Pediatric Errors for Chemo Patients Cause Concern
Statistics show that most harmful pediatric chemotherapy errors are due to an inability of contacting patients.
According to a study conducted by Dr. Marlene Miller at the John Hopkins School of Medicine, 85 percent of these errors are not identified until patients have received the prescription.
The U.S. medication error-reporting database, MEDMARX, claims that 310 chemotherapy errors for young patients had been reported from 69 different institutions.
Statistics show that about eight out of 10 of these errors actually reached the patient and were not caught by administration. Of these, 16 percent were harmful and required the patient’s to receive further care.

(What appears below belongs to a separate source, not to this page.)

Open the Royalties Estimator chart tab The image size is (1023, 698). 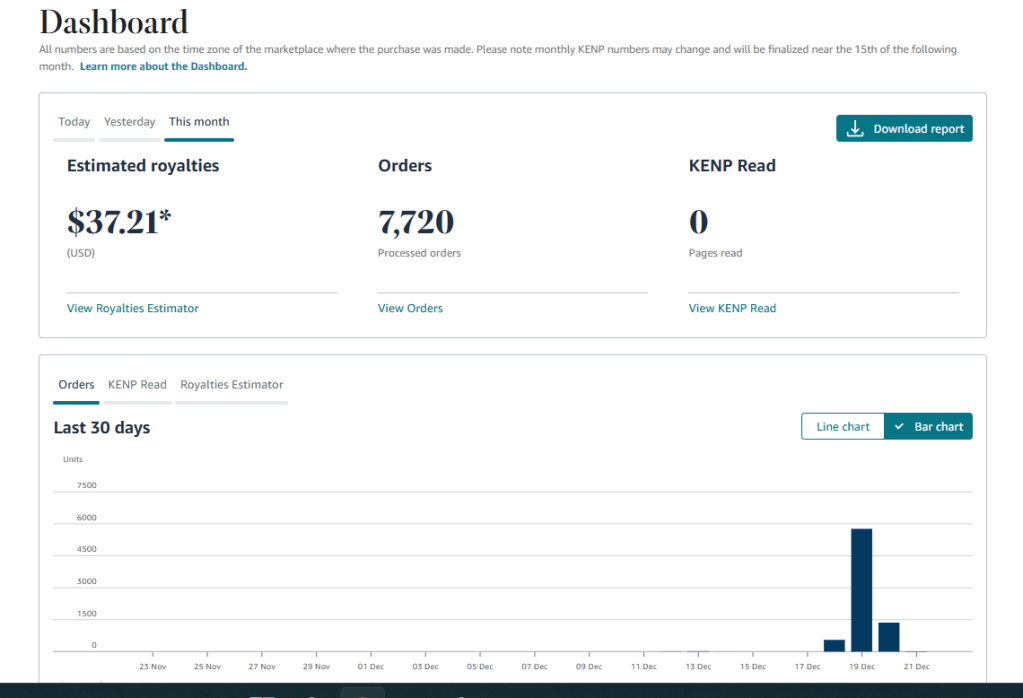pos(231,384)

What Accounts for These Errors?
Most pediatric errors, about 41 percent are occurring as the result of human error. 31 percent of the cases are due to dispensing errors and 23 percent occurred because of mistakes in dosage.
With chemotherapy medications, the opportunity for error is greater considering the strength of the drugs.

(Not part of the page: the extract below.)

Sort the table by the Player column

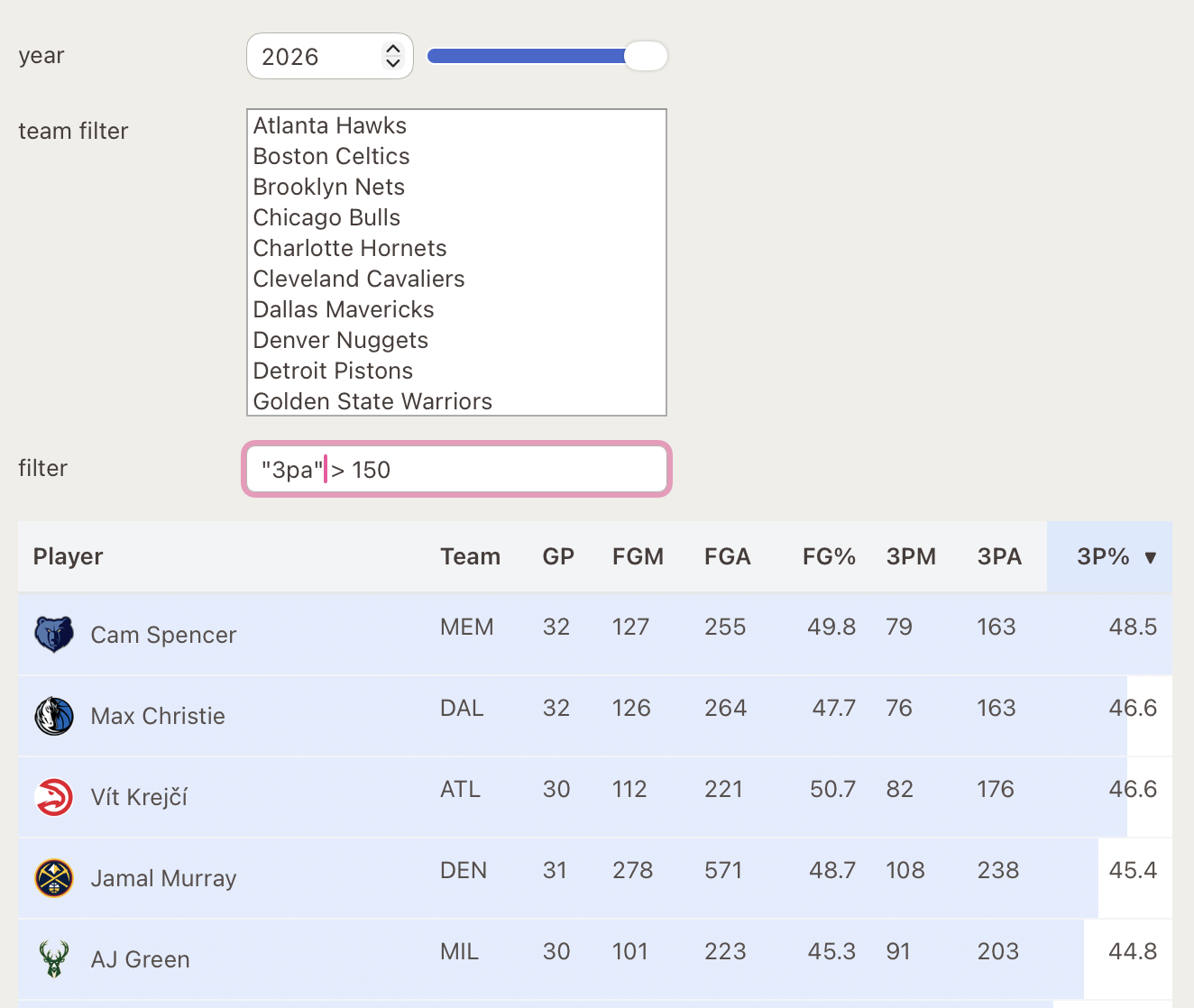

“I can give four times the amount of Motrin, and you will be fine,” explains Miller. “You cannot do that for chemo; they have a very narrow safety window.”
Action Being Taken
According to Miller, most hospitals use computer systems to determine the proper dosages to give to each patient, but oftentimes these systems exclude chemotherapy medications.

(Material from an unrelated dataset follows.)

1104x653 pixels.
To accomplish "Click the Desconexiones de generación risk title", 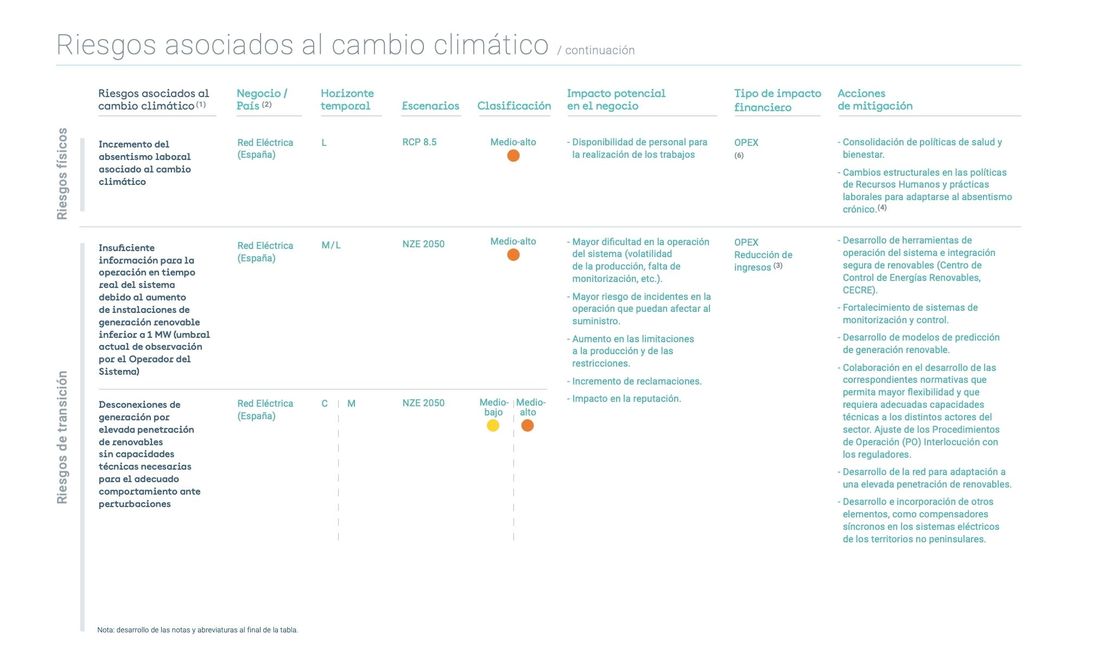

“Our struggle is to make something more error-free,” states Miller.
Sarah Scarpace a pediatric clinical pharmacist at UCSF suggests that the “time out” rule be enforced when it comes to handling chemotherapy medications.
“Everyone should take a ‘time out’ to verify this is the right drug. A moment when everyone steps back and makes sure the correct drug is being given at the right time, dose, to the right patient.”